Margulies, who teaches playwriting at Yale School of Drama, has received a number of grants and awards, including a Guggenheim Fellowship, two Obies and, in 2000, a Pulitzer Prize for his play “Dinner with Friends,” an absorbing drama about the pitfalls of friendship and marriage.
This year has been a busy one for Margulies. His play “Time Stands Still,” about a wounded journalist just home from Iraq, premiered at the Geffen Playhouse in Los Angeles. In New York, the picaresque “Shipwrecked” was produced by Primary Stages, and a revival of “Sight Unseen” was staged by the George Street Playhouse in New Brunswick, N.J. On the West Coast, a revival of “Collected Stories” will run at the South Coast Repertory in Orange County through June 14. Next year, the Broadway house of the Manhattan Theater Club will stage “Time Stands Still” in February, followed by another revival of “Collected Stories” in April, this one starring the impressive Linda Lavin.
In a recent interview with writer Gordon Haber, Margulies spoke about productivity, success and visceral audience reactions to his work.
Gordon Haber: It seems like you’re having a particularly good year.
Donald Margulies: Well, all I’ve ever wanted was to have my work done and seen. So I am pleased that my work is a bit more visible this year. But perhaps it makes me appear more prolific than I actually am. I may have a lot of pins in the map right now, but I’ve been doing this for 30 years. It is exciting that people are also now rediscovering older plays, plays I wrote at the beginning of my career. I’m tickled by it, but I still feel like a pischer.
It’s interesting you should say that, as in your work there seems to be a preoccupation with success.
Certainly it’s a motif that runs through my work, a fascination or obsession depending upon how strong a word you want to use. Look, I’m a Baby Boomer. I grew up in the shadow of the Holocaust and the Depression. My father was personally devastated by the Depression. He felt terribly insecure, so in some ways my own mishegos comes naturally. Like my father I feel like I survived the Depression. It still feels present to me, these issues of financial security. These feelings don’t go away.
These money issues are present in some of your plays, but there’s also an ambivalence towards the trappings of success, the distractions.
Perhaps. In “Sight Unseen” I wrote about an artist before I became successful.
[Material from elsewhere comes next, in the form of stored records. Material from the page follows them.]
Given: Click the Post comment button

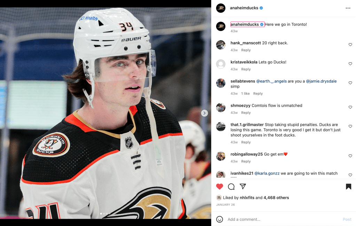Looking at the screenshot, I should pos(347,219).
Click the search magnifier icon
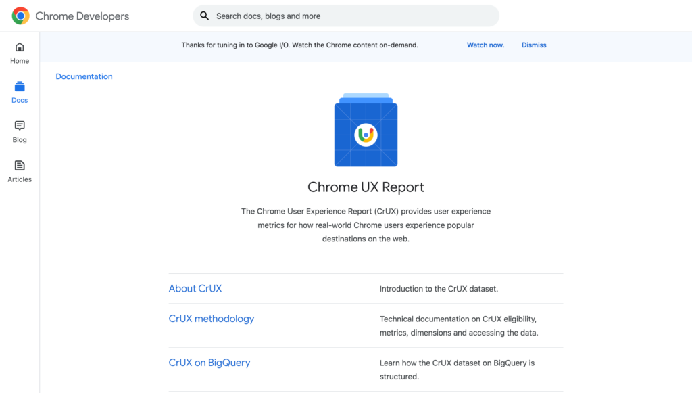The image size is (692, 393). pyautogui.click(x=204, y=16)
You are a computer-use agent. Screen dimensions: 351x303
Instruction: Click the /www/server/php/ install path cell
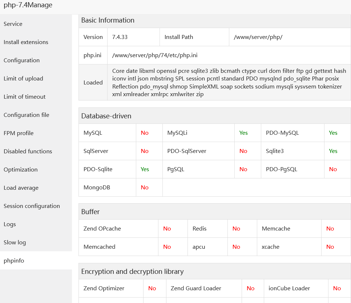tap(258, 37)
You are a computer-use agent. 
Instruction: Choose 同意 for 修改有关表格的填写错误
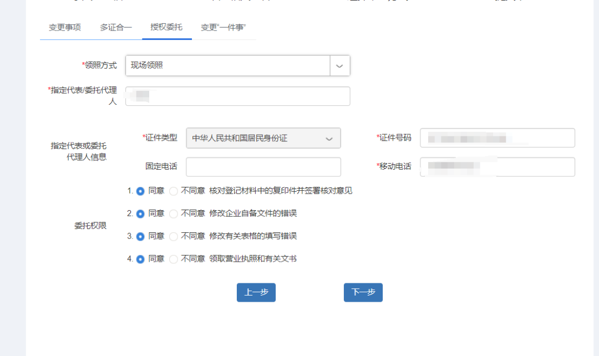pyautogui.click(x=140, y=236)
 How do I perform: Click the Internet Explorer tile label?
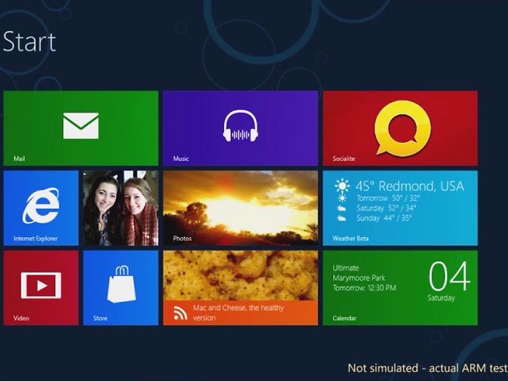35,239
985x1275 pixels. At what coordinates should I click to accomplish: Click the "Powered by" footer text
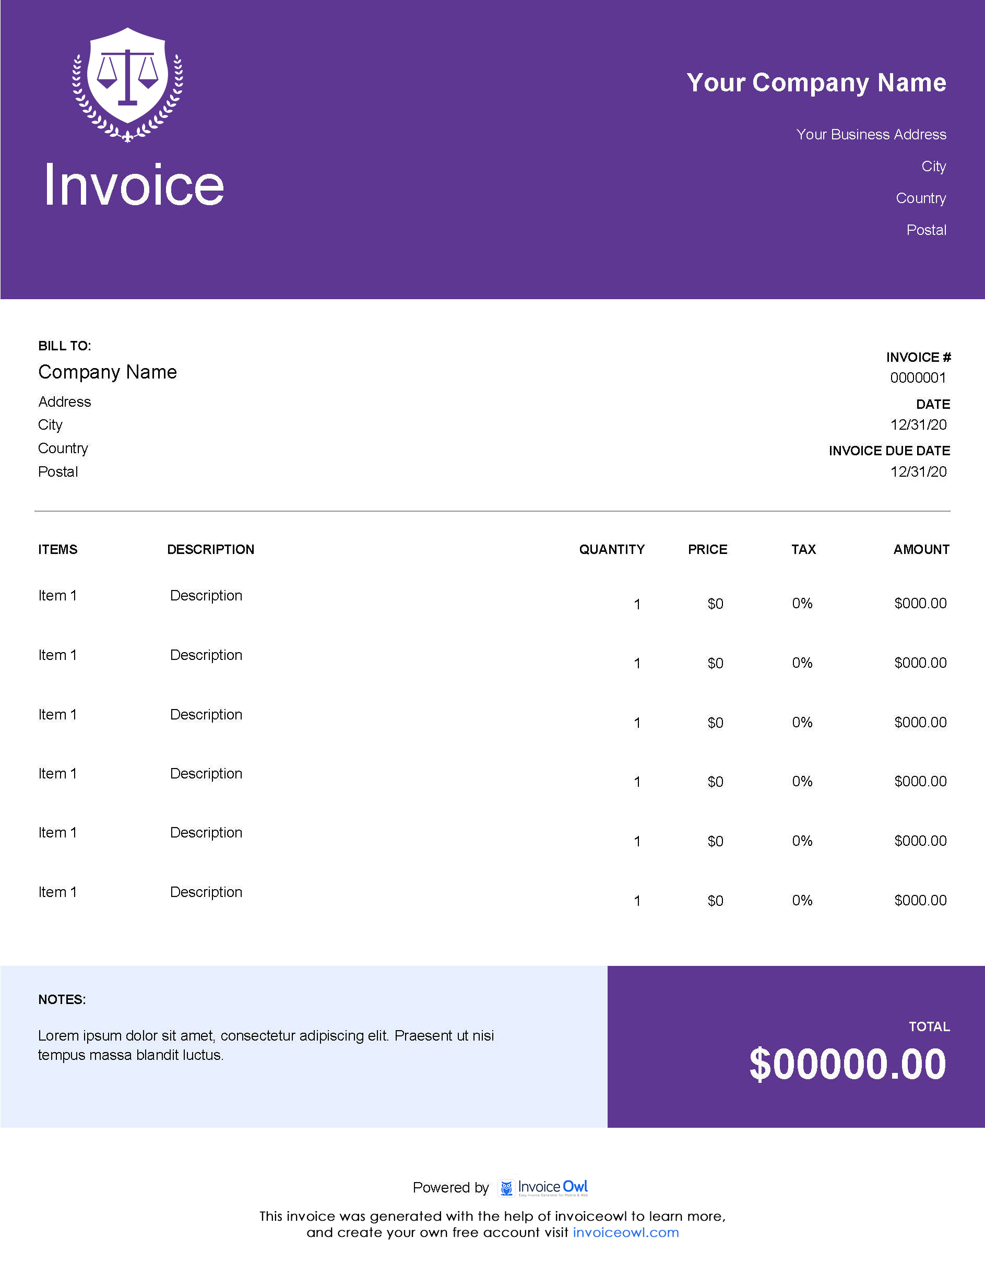pyautogui.click(x=450, y=1187)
I didn’t really know, in some sense, what I was writing about — “Sight Unseen” was my breakthrough play. And I found that it was predictive. It brought me recognition but also expectation. Now people are curious and invested and critical of my output. It’s a mixed blessing of a successful career as an artist. Toiling in obscurity is a kind of gift. There is a certain loss of purity, once success enters the picture.
Is there a connection between these issues and the fact that many of your protagonists are Jewish? While I wouldn’t want to say “Donald Margulies is a Jewish playwright,” it seems that these themes do somehow relate to Jewishness.
Well we can expand it and say that artists of all kinds have to deal with a sudden public face. But yes, there is something Jewish about it. You know, the mother character in the “Loman Family Picnic,” who is somewhat based on my mother, she says: “Dream my son, but not too big.” It’s a Jewish problem. It would be disingenuous to suggest that this is not correct. But labeling a writer because of religion or upbringing is not something a writer appreciates.
Your plays also present an interesting moral ambiguity. The audience is never guided towards feeling one way or another, even when a particular character behaves disagreeably.
I work hard to keep the tennis match going so that the sympathies of the characters shift from one moment to the next. I don’t want to give the answer to any moral questions that I raise. I don’t have answers. What’s interesting is that when we read fiction we’re more ready to accept these ambiguities. Because it’s one on one, writer to reader. But in the theater the audience becomes a whole person. At the premiere of “Dinner with Friends” when Tom, the wayward husband, says to his friend: “I hope you never know the loneliness I’ve known,” it became like a Jerry Springer moment. A woman in the audience stood up and yelled “Pig!” I had sympathy for Tom’s imperfections, but that play was a lightning rod for some people. People feel like this stuff is out of their lives.